Tuesday, March 22, 2011

Elizabeth Warren, our "cop on the beat" - and the power of simple, clear rhetoric

Our new consumer regulatory chief Elizabeth Warren - actually she's setting up the agency and moving on because she'd likely have trouble getting confirmation as the new agency chief through GOP obstructionists - is one of the most effective and broadly popular people in the administration.  So she's being attacked relentlessly by the Wall Street Journal and Beltway neanderthals like Sen. Richard Shelby (R-Bankistan).  

As we quoted Paul Krugman the other day the "purpose of the attack on Ms. Warren was to ensure that neither she nor anyone with similar views ends up actually protecting consumers...For people like Ms. Warren — people who warned that we were heading for a debt crisis before it happened — threaten, by their very existence, attempts by conservatives to sustain their antiregulation dogma. Such people must therefore be demonized, using whatever tools are at hand…"

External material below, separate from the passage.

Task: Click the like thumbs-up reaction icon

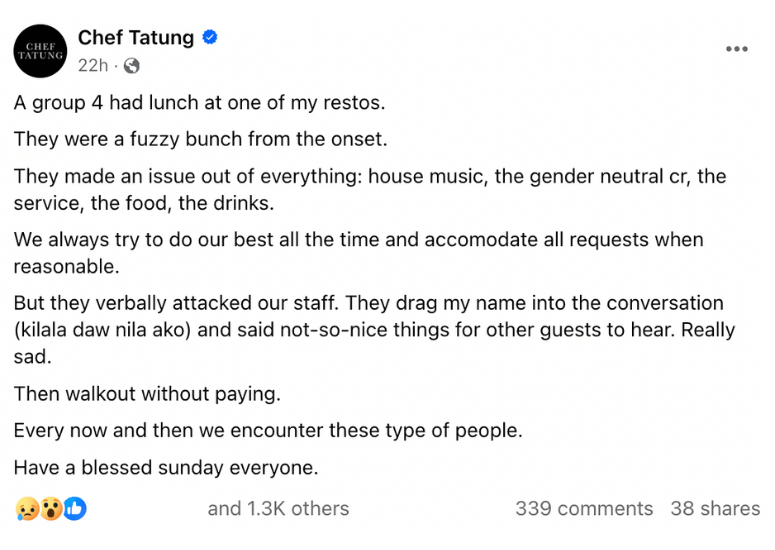Action: click(75, 508)
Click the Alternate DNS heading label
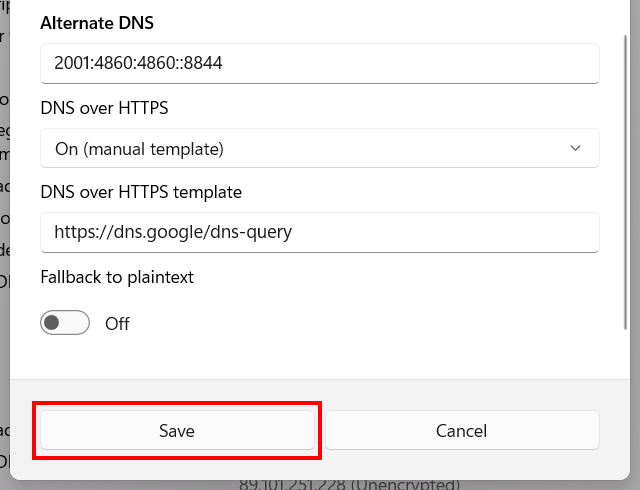Image resolution: width=640 pixels, height=490 pixels. point(98,22)
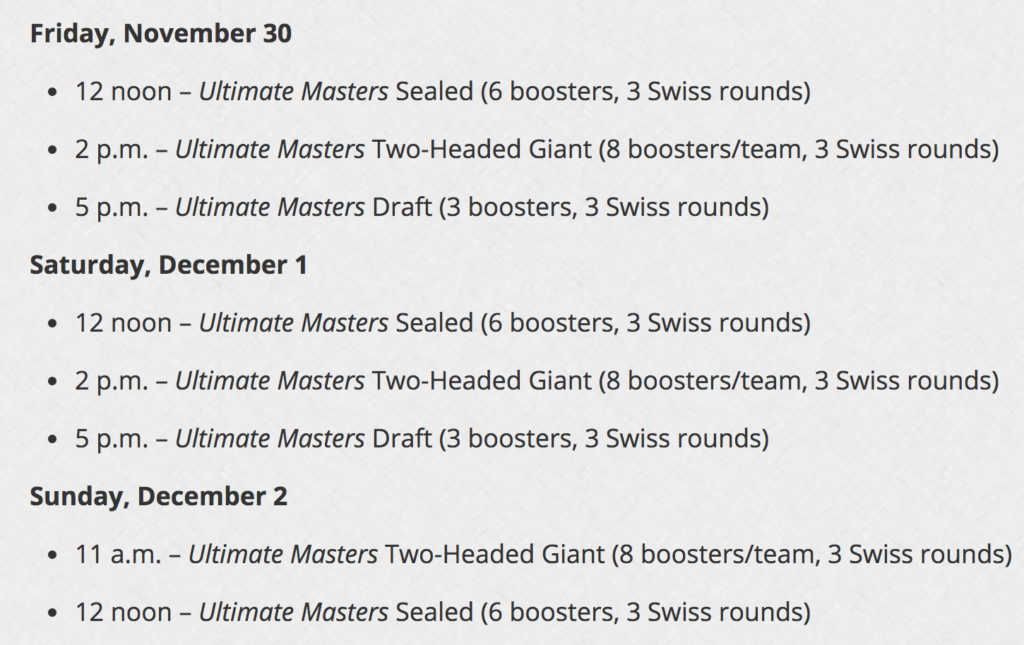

But Elizabeth Warren is no patsy for the people trying to take her down.  Dana Milbank made this clear in a Washington Post article on Professor Warren's grilling by Republicans in Congress:
“If there had been a cop on the beat with the authority to hold mortgage services accountable a half-dozen years ago,” (Prof. Warren) announced, “the problems in mortgage servicing would have been exposed . . . long before they became a national scandal.” 
Warren added: “We need a cop on the beat that American families can count on. It is critical that we get this right – a real cop on the beat.” 
“You kept saying ‘cop on the beat, cop on the beat,’ ” complained Rep. Shelley Moore Capito (R-W.Va.), who chaired the day’s hearing. 
Warren could not dispute this. In reply, she said that banks must know “there will be a cop on the beat” and that her agency will need “enough money to put enough cops on the beat.” Before completing her testimony, Officer Warren made four more references to cops-on-beats...But it was a useful metaphor: If she’s the cop, then banks are the robbers, and members of the Republican majority on the committee sounded like lawyers for the accused.
Simple, clear, straight talk that puts the opposition on the defensive, even as it riles them up. We need more of this. It's called "reclaiming the narrative" and it's about not letting the bad guys define you or the terms of the debate. Define your agenda in clear, simple terms that the average American understands - before your opponents define you. Unfortunately the GOP has been very good at this, albeit dishonestly and to lousy ends.  Kudos to Elizabeth Warren, not just for being a great consumer advocate, but for being a great communicator. We need more of this from our leaders and advocates.